── STORED DATA ──
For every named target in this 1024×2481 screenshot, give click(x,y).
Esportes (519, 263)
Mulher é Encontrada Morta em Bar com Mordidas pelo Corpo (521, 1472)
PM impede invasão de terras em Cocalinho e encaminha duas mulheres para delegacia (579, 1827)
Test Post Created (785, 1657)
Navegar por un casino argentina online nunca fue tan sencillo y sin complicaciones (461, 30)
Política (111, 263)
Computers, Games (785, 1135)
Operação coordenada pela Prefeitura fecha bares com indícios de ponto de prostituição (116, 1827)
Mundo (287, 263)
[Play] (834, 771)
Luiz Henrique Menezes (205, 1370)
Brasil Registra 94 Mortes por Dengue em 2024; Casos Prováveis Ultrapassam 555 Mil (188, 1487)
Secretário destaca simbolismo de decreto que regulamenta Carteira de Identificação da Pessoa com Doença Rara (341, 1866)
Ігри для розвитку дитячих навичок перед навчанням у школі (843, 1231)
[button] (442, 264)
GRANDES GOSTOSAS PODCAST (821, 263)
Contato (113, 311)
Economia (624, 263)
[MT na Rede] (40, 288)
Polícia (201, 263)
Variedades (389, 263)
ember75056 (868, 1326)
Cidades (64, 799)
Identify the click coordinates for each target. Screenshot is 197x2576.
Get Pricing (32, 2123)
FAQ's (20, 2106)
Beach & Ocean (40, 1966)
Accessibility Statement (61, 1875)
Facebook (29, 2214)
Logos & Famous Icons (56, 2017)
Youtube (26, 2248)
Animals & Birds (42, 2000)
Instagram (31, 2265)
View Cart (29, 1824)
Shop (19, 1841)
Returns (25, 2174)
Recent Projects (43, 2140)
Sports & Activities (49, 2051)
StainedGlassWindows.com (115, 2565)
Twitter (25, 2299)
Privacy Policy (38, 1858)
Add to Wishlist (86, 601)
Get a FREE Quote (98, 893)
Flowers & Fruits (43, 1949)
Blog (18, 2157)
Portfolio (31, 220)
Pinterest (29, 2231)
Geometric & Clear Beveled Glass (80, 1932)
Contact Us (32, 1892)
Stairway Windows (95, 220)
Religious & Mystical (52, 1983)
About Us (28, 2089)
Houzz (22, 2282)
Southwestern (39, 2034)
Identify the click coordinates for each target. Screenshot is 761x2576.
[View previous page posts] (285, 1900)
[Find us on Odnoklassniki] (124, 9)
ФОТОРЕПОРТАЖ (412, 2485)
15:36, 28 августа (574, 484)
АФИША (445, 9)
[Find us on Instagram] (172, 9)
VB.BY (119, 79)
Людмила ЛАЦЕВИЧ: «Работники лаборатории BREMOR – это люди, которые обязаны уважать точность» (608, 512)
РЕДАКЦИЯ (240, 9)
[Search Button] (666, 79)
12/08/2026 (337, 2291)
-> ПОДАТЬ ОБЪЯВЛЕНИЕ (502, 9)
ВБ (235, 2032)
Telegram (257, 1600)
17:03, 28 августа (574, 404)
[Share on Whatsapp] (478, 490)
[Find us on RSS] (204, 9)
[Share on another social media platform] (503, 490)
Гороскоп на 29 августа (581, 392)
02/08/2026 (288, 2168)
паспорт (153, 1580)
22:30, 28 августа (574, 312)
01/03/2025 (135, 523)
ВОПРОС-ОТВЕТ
───
Print all the entries above. Keep each one exact.

For every named target in this 1024×2481 screenshot, give click(x,y).
Esportes (519, 263)
Mulher é Encontrada Morta em Bar com Mordidas pelo Corpo (521, 1472)
PM impede invasão de terras em Cocalinho e encaminha duas mulheres para delegacia (579, 1827)
Test Post Created (785, 1657)
Navegar por un casino argentina online nunca fue tan sencillo y sin complicaciones (461, 30)
Política (111, 263)
Computers, Games (785, 1135)
Operação coordenada pela Prefeitura fecha bares com indícios de ponto de prostituição (116, 1827)
Mundo (287, 263)
[Play] (834, 771)
Luiz Henrique Menezes (205, 1370)
Brasil Registra 94 Mortes por Dengue em 2024; Casos Prováveis Ultrapassam 555 Mil (188, 1487)
Secretário destaca simbolismo de decreto que regulamenta Carteira de Identificação da Pessoa com Doença Rara (341, 1866)
Ігри для розвитку дитячих навичок перед навчанням у школі (843, 1231)
[button] (442, 264)
GRANDES GOSTOSAS PODCAST (821, 263)
Contato (113, 311)
Economia (624, 263)
[MT na Rede] (40, 288)
Polícia (201, 263)
Variedades (389, 263)
ember75056 (868, 1326)
Cidades (64, 799)
Identify the click coordinates for each target. Screenshot is 197x2576.
Get Pricing (32, 2123)
FAQ's (20, 2106)
Beach & Ocean (40, 1966)
Accessibility Statement (61, 1875)
Facebook (29, 2214)
Logos & Famous Icons (56, 2017)
Youtube (26, 2248)
Animals & Birds (42, 2000)
Instagram (31, 2265)
View Cart (29, 1824)
Shop (19, 1841)
Returns (25, 2174)
Recent Projects (43, 2140)
Sports & Activities (49, 2051)
StainedGlassWindows.com (115, 2565)
Twitter (25, 2299)
Privacy Policy (38, 1858)
Add to Wishlist (86, 601)
Get a FREE Quote (98, 893)
Flowers & Fruits (43, 1949)
Blog (18, 2157)
Portfolio (31, 220)
Pinterest (29, 2231)
Geometric & Clear Beveled Glass (80, 1932)
Contact Us (32, 1892)
Stairway Windows (95, 220)
Religious & Mystical (52, 1983)
About Us (28, 2089)
Houzz (22, 2282)
Southwestern (39, 2034)
Identify the click coordinates for each target. Screenshot is 761x2576.
[View previous page posts] (285, 1900)
[Find us on Odnoklassniki] (124, 9)
ФОТОРЕПОРТАЖ (412, 2485)
15:36, 28 августа (574, 484)
АФИША (445, 9)
[Find us on Instagram] (172, 9)
VB.BY (119, 79)
Людмила ЛАЦЕВИЧ: «Работники лаборатории BREMOR – это люди, которые обязаны уважать точность» (608, 512)
РЕДАКЦИЯ (240, 9)
[Search Button] (666, 79)
12/08/2026 (337, 2291)
-> ПОДАТЬ ОБЪЯВЛЕНИЕ (502, 9)
ВБ (235, 2032)
Telegram (257, 1600)
17:03, 28 августа (574, 404)
[Share on Whatsapp] (478, 490)
[Find us on RSS] (204, 9)
[Share on another social media platform] (503, 490)
Гороскоп на 29 августа (581, 392)
02/08/2026 (288, 2168)
паспорт (153, 1580)
22:30, 28 августа (574, 312)
01/03/2025 (135, 523)
ВОПРОС-ОТВЕТ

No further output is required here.